With the use of the patch-clamp technique, highly selective nonvoltage-gated sodium channels were found in the membrane of rat peritoneal macrophages. The inward single channel currents were measured in cell-attached and outside-out mode experiments at different holding membrane potentials within the range of -60 to +40 mV. The channels had a unitary conductance of 10.2 +/- 0.2 pS with 145 mM Na+ in the external solution at 23-24 degrees C. The results of ion-substitution experiments confirmed that this novel type of cation channel in macrophages is characterized by high selectivity for Na+ over K+ (as for Cs+, NH4+, Ca2+, Ba2+) ions, whose conduction through these sodium-permeable channels was not measurable. Lithium is the only other ion that is transported by this pathway; the unitary conductance was equal to 3.9 +/- 0.2 pS in the Li(+)-containing external solution. Single channel currents and conductance were found to be linearly dependent on the external sodium concentration. Sodium channels in macrophage membrane patches were not blocked by tetrodotoxin (0.01-1 microM). Single sodium currents were reversibly inhibited by the external application of amiloride (0.1-2 mM) and its derivative ethylisopropilamiloride (0.01-0.1 mM). The mechanism of channel block by amiloride and its analogue seems to be different.

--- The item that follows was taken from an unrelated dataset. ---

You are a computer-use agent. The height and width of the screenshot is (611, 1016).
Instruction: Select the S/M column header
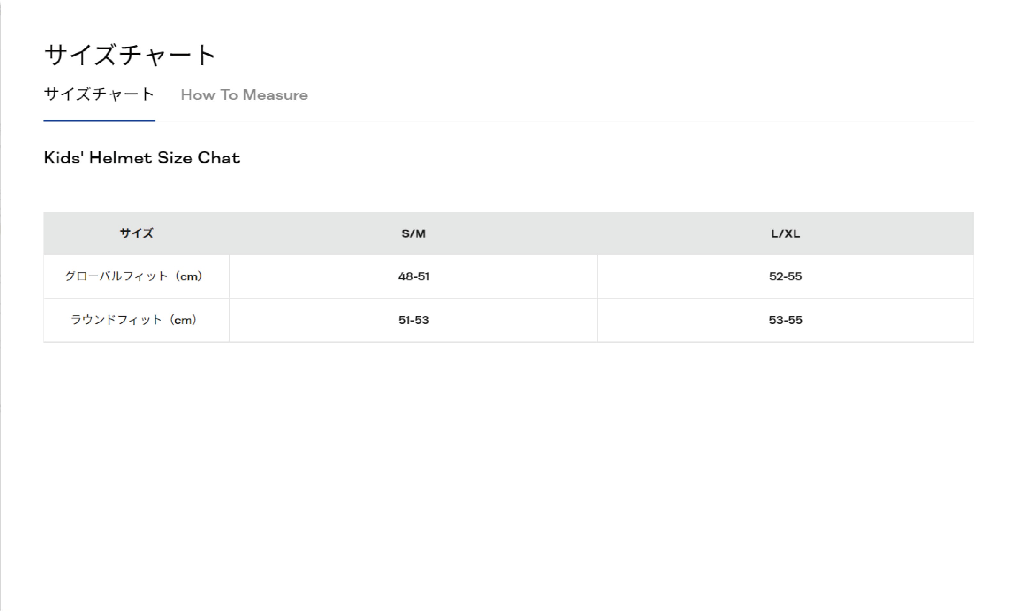(413, 233)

Evidence for existence of two acid groups controlling the conductance of sodium channel.

The inhibition of the sodium current in nodal membrane at low pH external solutions was studied under voltage clamp conditions. Analysis of the data for membrane potentials from +10 to +150 mV shows that the inhibition of the Na+ currents at high positive potentials cannot be described by a titration curve of a single acid group. The data can be explained on assumption that the conductance of each sodium channel is controlled by two acid groups: one is located within the pore, the other just near the outer mouth of the pore. The affinity of both groups for H+ is estimated.

The permeability of aconitine-modified sodium channels to univalent cations in myelinated nerve.

1. Ionic currents through the sodium system of nodes of Ranvier treated with aconitine were measured under voltage clamp conditions in a Ringer solution containing Na+ or an equimolar amount of various test cations. 2. Average shifts in reversal potentials in nodes of Ranvier treated with aconitine with NH4+, Li+, K+, Rb+, Cs+ in place of Na+ in the Ringer solution are 7.6, --6.8, --25.0, --41.0 and --51.5 mV at 13--14degrees C. At 20--22degrees C the sequence of shifts is 7.5, --5.5, --13.5, --29.0 and --41.0 mV. For Tl+ the the average reversal potential shift is +3 mV at 20--22degrees C. 3. The slope of the instantaneous current-voltage relation at the reversal potential in nodes treated with aconitine changed with the various cations tested. The ratios are NH4+/Na+/K+/Rb+/Cs+/Li+ = 1.14 : 1.0 : 0.80 :0.67 :0.53 : 0.53. 4. Using a three energy barrier model some of the parameters for the aconitine-modified Na+ channels were estimated (Chizmadgev, Yu. A., Khodorov, B.I. and Aityan, S.Kh. (1974) Bioelectrochem. Bioenerg. 1, 301--312).